### EXERCISE GOAL
Report every line below that holds the word "Uncheck".

### DATASET EXCERPTS
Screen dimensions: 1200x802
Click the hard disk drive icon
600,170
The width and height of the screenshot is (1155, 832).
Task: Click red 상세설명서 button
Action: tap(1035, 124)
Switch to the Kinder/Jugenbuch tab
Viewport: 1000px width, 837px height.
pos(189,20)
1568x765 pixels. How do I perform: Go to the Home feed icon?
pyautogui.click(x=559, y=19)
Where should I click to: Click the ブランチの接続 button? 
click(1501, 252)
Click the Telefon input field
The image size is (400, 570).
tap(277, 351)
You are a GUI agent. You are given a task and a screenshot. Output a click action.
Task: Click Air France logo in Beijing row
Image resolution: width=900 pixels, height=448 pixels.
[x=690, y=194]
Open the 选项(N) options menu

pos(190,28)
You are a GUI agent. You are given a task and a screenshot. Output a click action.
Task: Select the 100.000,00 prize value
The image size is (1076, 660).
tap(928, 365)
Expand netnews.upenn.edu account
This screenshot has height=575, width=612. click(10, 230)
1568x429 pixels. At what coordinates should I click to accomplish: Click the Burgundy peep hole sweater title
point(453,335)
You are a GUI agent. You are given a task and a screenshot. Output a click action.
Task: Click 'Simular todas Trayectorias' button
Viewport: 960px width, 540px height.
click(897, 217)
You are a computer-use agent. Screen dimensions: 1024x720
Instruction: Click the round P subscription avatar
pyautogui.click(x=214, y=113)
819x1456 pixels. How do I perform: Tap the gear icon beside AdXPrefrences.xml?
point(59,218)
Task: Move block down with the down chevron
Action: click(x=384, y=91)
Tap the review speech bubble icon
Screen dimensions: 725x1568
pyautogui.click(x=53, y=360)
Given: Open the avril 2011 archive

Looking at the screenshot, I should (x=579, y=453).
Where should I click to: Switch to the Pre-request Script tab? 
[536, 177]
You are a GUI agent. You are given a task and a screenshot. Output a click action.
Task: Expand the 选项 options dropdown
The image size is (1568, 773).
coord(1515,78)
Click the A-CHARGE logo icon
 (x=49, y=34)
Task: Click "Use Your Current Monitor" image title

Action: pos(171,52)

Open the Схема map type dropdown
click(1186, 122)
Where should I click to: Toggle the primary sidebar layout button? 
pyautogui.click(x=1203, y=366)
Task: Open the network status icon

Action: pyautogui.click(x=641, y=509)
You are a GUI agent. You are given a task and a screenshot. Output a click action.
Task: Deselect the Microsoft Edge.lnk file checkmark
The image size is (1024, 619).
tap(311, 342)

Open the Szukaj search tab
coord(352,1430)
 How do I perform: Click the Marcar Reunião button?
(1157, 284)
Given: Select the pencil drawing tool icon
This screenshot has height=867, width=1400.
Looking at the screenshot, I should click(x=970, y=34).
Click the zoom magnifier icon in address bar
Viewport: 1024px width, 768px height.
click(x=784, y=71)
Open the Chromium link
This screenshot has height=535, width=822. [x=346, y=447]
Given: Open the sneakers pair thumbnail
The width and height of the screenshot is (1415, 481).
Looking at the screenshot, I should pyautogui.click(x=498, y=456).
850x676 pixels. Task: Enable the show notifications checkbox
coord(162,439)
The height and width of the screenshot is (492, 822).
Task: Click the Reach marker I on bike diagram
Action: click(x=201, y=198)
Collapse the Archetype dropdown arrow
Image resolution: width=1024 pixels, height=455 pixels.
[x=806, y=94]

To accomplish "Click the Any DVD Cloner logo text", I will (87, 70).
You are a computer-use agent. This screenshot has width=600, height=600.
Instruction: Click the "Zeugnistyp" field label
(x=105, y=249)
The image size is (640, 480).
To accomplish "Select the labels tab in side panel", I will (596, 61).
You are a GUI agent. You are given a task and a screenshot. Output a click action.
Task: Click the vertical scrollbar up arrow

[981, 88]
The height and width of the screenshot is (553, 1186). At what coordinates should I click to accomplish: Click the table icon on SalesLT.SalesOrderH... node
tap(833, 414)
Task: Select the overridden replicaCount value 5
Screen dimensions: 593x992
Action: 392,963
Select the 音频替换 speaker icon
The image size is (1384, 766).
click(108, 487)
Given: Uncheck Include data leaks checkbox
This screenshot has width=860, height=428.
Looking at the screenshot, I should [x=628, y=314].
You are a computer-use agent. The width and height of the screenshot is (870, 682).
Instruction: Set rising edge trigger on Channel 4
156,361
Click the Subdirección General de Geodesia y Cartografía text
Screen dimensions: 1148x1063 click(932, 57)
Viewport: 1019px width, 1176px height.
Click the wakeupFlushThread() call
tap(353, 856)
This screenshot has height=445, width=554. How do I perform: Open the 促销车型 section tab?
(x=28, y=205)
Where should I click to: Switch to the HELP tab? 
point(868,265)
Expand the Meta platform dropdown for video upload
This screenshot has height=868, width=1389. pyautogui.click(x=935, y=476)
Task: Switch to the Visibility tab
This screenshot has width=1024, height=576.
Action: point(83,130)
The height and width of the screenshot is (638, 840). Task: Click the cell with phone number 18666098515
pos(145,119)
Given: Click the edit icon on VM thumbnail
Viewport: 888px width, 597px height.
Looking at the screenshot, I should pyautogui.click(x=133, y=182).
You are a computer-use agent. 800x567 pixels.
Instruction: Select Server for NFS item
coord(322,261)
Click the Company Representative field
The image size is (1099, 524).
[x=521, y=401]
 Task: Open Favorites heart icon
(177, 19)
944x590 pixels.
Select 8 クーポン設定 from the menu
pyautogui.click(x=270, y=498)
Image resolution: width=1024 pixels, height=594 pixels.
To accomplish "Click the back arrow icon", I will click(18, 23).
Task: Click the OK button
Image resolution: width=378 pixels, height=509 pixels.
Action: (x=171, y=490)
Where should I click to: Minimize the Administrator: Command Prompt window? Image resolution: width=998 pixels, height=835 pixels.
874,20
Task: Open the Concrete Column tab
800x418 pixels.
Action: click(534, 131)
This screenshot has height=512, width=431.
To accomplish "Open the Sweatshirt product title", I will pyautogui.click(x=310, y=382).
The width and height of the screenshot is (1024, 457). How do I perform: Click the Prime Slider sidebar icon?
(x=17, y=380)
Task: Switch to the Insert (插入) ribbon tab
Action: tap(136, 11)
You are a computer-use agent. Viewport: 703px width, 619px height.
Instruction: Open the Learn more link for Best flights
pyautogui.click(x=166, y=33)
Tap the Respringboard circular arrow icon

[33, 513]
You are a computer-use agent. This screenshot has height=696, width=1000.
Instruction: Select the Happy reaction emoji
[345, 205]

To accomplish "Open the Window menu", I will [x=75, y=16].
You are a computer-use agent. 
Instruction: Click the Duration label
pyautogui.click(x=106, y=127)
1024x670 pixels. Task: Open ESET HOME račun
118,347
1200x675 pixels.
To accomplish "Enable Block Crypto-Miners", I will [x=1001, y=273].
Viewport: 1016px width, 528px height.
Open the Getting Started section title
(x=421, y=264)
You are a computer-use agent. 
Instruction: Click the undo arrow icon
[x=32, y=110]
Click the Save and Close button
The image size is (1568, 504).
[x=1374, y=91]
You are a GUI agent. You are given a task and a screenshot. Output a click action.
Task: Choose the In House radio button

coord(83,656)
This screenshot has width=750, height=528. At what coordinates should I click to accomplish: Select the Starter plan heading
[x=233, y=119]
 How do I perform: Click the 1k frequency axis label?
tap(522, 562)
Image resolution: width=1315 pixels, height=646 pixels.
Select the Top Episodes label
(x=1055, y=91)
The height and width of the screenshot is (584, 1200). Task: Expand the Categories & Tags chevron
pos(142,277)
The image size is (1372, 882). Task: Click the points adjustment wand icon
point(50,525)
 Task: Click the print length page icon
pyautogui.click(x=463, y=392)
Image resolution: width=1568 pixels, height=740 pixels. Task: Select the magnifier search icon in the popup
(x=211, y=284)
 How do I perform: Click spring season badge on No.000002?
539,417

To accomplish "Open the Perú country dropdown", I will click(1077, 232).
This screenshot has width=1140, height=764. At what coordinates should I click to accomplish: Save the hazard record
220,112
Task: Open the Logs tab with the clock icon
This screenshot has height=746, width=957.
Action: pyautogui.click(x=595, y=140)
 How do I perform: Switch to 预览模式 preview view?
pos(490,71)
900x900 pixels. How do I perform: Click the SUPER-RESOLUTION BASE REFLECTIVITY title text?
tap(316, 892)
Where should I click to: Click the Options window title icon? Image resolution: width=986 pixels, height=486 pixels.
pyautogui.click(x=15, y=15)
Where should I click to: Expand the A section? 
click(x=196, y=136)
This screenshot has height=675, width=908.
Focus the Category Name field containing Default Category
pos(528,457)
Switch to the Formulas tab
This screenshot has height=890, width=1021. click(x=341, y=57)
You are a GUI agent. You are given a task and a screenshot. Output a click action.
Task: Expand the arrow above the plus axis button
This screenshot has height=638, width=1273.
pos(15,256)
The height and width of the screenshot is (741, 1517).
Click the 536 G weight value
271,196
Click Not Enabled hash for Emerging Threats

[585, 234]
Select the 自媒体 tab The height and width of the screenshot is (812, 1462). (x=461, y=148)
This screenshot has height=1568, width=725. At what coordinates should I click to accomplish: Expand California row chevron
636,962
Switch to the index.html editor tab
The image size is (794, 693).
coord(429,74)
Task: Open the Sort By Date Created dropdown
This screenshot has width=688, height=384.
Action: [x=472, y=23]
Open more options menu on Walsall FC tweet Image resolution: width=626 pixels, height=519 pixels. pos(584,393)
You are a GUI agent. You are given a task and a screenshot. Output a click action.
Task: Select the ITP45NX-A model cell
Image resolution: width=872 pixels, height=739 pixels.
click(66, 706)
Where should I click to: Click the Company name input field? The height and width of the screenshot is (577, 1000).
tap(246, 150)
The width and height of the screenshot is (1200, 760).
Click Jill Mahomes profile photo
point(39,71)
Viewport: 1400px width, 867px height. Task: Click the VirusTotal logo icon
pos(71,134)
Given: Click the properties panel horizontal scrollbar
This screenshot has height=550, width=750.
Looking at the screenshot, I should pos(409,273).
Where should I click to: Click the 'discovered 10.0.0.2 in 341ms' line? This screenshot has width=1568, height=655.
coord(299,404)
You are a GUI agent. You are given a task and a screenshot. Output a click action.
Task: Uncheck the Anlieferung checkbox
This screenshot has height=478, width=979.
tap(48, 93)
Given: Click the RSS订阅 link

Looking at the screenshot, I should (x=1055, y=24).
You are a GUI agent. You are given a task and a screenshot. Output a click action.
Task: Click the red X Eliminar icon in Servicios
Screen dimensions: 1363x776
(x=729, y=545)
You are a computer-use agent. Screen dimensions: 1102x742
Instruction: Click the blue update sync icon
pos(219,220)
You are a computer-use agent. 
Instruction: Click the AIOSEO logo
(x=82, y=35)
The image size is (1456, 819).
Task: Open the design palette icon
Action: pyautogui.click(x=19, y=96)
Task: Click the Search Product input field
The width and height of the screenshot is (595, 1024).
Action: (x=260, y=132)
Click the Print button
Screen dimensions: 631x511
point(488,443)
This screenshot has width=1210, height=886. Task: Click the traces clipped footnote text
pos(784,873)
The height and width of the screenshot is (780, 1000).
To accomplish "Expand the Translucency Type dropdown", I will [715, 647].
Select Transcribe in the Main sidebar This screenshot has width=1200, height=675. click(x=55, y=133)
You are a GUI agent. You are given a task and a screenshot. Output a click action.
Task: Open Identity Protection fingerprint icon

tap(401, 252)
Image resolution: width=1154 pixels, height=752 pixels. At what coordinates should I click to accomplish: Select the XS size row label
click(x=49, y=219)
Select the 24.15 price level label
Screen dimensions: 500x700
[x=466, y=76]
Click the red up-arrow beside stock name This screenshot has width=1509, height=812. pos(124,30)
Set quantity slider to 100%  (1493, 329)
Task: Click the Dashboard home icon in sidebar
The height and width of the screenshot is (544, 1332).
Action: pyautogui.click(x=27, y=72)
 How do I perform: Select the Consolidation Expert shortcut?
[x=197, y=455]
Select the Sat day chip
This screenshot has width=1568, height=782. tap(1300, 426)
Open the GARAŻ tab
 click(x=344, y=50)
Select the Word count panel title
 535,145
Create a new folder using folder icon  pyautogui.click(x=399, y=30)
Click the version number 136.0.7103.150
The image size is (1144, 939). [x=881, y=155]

### WRITTEN RESPONSE
Given: Uncheck Include data leaks checkbox
Task: Uncheck the Anlieferung checkbox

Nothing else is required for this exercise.